> [Problem description]:
Pull out each line below that contains the string "Share". Case counts.

> [Dataset content]:
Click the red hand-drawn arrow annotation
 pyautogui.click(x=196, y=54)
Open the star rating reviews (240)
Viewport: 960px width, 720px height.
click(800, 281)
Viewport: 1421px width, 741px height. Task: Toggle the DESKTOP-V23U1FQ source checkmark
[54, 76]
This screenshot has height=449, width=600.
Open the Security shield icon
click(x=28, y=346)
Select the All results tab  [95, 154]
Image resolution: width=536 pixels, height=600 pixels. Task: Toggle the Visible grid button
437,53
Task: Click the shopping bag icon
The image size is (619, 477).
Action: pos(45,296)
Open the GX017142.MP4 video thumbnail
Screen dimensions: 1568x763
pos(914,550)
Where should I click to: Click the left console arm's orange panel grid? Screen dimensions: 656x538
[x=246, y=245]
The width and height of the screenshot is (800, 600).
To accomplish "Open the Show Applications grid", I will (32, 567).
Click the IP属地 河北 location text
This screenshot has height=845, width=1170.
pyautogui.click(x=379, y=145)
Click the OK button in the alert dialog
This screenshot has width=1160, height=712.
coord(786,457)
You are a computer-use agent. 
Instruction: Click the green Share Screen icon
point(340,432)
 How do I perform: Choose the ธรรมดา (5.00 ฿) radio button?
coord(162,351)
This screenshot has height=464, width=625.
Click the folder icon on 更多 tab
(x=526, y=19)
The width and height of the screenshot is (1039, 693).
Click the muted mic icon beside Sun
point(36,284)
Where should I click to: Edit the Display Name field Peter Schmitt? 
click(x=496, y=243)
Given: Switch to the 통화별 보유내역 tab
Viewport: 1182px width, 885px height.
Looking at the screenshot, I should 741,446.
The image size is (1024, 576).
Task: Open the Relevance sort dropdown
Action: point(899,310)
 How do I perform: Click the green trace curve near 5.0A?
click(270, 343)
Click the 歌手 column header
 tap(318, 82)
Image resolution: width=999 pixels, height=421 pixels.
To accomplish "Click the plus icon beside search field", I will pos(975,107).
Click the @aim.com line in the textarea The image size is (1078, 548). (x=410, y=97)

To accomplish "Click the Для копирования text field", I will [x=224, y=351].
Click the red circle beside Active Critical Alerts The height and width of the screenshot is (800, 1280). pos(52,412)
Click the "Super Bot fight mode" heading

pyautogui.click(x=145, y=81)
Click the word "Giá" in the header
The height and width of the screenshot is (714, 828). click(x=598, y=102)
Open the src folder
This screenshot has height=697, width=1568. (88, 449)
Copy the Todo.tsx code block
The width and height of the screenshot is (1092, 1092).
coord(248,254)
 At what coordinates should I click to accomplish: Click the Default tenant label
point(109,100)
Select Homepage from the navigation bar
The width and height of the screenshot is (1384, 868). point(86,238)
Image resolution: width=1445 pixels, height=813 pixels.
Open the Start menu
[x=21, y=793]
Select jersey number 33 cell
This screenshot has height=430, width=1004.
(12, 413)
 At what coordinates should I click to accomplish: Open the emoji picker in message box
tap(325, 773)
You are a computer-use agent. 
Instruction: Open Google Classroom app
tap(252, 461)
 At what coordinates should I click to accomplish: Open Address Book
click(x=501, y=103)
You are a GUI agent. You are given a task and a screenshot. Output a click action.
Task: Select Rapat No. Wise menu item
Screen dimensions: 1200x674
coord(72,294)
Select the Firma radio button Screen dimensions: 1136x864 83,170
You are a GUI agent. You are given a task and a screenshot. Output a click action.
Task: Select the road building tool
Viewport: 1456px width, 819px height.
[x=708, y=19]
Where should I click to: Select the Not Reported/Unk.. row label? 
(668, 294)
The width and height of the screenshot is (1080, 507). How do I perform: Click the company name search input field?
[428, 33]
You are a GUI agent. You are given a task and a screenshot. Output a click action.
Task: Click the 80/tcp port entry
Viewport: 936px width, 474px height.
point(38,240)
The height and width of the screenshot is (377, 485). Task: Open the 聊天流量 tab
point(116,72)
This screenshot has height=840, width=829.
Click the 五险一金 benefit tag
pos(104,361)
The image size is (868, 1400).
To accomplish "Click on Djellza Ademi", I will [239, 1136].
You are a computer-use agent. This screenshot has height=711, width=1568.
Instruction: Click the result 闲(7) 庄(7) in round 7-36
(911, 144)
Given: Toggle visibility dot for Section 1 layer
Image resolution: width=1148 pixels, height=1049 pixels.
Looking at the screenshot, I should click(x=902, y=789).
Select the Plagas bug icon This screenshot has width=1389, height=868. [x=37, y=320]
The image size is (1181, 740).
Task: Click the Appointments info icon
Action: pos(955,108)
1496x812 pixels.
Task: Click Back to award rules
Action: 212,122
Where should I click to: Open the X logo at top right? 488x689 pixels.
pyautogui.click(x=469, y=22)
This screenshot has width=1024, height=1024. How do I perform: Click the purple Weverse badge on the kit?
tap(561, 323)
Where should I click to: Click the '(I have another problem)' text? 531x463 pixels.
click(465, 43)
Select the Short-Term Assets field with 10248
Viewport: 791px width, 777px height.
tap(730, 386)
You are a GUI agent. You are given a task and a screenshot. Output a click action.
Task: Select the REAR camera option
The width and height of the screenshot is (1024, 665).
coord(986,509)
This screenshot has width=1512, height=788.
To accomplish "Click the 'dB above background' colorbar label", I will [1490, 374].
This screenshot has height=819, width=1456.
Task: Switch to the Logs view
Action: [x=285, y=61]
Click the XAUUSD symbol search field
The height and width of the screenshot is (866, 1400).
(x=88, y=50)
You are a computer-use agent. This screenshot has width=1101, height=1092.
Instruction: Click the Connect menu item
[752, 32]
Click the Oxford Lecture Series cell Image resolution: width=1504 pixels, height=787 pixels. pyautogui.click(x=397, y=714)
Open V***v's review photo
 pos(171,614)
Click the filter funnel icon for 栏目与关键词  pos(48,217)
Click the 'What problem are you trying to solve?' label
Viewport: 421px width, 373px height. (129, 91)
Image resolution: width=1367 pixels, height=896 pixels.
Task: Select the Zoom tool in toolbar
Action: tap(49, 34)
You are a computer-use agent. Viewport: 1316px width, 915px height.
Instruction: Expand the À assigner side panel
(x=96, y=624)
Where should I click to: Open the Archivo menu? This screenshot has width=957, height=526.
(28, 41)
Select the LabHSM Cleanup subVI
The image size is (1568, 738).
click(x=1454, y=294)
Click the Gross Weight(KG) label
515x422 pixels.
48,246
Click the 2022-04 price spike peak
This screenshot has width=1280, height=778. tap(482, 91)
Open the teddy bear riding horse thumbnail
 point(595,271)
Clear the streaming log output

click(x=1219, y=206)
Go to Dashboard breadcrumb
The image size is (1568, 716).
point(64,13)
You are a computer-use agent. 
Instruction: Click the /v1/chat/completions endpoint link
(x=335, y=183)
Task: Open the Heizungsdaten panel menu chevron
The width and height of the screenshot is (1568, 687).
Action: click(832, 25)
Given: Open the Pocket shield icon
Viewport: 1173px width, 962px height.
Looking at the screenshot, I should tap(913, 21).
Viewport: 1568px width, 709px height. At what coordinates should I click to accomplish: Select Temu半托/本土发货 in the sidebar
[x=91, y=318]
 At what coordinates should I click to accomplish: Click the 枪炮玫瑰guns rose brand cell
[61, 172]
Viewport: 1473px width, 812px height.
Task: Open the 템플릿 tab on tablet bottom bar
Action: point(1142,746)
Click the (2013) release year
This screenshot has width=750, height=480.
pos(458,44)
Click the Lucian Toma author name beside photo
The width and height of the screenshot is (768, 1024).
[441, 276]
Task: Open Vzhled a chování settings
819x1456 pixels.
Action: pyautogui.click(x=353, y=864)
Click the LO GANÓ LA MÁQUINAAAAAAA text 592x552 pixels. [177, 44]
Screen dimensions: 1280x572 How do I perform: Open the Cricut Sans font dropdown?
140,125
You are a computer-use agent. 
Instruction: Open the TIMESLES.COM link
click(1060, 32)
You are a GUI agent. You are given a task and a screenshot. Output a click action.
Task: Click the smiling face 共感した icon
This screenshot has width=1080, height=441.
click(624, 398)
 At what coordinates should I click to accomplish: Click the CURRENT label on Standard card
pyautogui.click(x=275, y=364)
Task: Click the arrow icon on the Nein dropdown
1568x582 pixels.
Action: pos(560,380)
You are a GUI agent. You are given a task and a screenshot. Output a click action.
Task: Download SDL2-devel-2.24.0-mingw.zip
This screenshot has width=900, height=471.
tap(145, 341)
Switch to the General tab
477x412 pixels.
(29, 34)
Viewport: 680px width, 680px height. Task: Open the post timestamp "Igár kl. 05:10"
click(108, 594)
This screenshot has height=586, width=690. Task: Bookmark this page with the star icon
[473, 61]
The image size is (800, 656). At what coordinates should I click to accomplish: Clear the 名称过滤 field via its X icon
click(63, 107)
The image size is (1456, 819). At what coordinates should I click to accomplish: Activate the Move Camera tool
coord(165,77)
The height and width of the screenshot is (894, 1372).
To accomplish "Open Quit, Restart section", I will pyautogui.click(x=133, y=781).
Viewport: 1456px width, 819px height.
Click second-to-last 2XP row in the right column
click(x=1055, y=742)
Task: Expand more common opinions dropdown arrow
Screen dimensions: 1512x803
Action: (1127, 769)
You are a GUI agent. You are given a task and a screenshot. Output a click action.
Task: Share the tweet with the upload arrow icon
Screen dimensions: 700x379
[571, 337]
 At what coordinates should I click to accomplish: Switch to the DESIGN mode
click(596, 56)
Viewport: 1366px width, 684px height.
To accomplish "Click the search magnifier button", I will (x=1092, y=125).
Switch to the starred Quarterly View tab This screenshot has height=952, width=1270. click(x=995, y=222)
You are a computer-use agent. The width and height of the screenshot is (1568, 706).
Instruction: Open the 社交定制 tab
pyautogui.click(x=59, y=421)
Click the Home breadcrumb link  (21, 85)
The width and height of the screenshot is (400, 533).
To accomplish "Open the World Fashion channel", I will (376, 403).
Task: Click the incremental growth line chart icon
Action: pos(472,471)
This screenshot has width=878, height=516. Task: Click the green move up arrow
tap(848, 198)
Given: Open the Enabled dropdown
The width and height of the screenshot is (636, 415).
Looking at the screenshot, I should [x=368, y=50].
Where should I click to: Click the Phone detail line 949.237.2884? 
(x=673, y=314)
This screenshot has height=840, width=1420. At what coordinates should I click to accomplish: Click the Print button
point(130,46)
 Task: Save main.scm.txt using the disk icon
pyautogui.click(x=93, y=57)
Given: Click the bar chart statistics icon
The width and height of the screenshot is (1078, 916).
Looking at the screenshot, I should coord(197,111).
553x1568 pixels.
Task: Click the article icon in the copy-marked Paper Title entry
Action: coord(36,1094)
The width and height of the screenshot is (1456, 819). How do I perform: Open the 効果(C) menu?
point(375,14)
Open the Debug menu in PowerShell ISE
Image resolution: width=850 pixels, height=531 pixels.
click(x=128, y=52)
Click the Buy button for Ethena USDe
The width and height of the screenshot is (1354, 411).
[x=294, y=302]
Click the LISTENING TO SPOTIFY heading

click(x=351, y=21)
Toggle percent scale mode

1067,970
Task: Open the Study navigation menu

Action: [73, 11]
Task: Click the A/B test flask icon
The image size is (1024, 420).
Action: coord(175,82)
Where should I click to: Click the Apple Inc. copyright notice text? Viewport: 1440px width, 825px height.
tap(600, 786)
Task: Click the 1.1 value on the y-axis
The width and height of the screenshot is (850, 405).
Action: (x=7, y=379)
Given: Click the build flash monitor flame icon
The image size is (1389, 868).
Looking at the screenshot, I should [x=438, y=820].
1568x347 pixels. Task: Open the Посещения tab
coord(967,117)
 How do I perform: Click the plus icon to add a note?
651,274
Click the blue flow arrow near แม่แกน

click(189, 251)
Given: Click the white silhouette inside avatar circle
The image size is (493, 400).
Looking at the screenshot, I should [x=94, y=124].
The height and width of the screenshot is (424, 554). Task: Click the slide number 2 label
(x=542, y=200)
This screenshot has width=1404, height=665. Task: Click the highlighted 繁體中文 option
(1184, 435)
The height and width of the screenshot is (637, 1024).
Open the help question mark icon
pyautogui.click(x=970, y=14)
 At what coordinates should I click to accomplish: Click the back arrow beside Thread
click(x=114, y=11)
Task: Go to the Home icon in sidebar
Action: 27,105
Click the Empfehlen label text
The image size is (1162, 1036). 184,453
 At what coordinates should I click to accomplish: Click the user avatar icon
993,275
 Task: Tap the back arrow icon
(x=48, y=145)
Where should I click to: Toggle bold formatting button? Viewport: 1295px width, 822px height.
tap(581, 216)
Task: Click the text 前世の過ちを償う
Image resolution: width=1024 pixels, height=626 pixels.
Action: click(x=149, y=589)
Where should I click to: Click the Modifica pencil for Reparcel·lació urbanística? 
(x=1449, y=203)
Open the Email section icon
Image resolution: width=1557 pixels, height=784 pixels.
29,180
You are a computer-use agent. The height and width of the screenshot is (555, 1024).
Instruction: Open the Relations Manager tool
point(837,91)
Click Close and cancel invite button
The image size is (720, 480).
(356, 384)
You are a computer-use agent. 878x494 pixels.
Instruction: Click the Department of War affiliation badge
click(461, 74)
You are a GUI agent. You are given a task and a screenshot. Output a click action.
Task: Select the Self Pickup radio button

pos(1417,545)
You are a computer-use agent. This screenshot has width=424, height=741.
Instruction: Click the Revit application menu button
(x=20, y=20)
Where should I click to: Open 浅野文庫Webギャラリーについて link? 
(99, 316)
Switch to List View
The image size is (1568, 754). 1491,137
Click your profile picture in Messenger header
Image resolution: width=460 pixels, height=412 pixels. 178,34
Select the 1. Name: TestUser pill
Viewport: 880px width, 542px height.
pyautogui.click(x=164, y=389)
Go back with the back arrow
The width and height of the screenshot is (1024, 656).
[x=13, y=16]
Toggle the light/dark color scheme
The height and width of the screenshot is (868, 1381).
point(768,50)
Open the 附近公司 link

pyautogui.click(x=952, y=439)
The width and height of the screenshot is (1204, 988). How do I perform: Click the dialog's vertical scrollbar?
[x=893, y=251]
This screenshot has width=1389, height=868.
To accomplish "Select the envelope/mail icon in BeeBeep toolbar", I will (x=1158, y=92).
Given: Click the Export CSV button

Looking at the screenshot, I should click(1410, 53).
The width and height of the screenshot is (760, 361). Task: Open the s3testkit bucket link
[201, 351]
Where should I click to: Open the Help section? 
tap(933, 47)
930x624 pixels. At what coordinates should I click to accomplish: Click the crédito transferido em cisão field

> [Answer in full]:
Instruction: Click the green Share Screen icon
Task: Share the tweet with the upload arrow icon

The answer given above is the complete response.